TASK REQUIREMENTS:
Leaving out all pictures, write down exactly the lines from the one containing "The width and height of the screenshot is (443, 312)." through the last line of the material.

=== Begin Enclosure ===

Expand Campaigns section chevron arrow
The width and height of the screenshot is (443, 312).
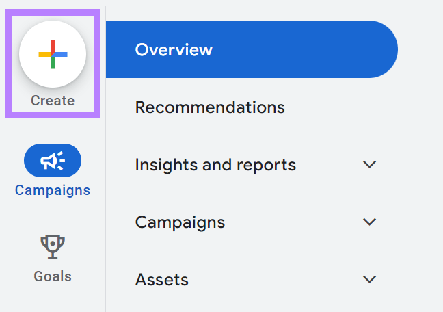click(x=370, y=222)
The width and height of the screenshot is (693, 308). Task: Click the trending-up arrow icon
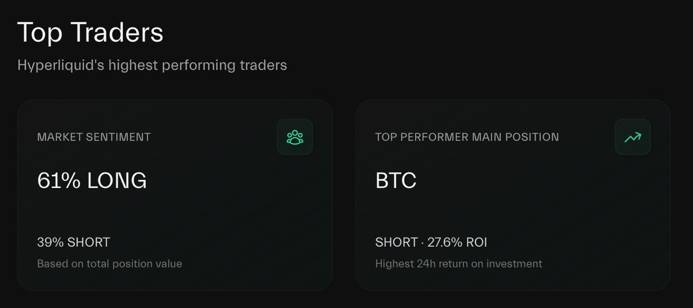tap(633, 137)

=== End Enclosure ===

EXERCISE SOLUTION:
The width and height of the screenshot is (443, 312).
click(x=370, y=222)
The width and height of the screenshot is (693, 308). Task: Click the trending-up arrow icon
tap(633, 137)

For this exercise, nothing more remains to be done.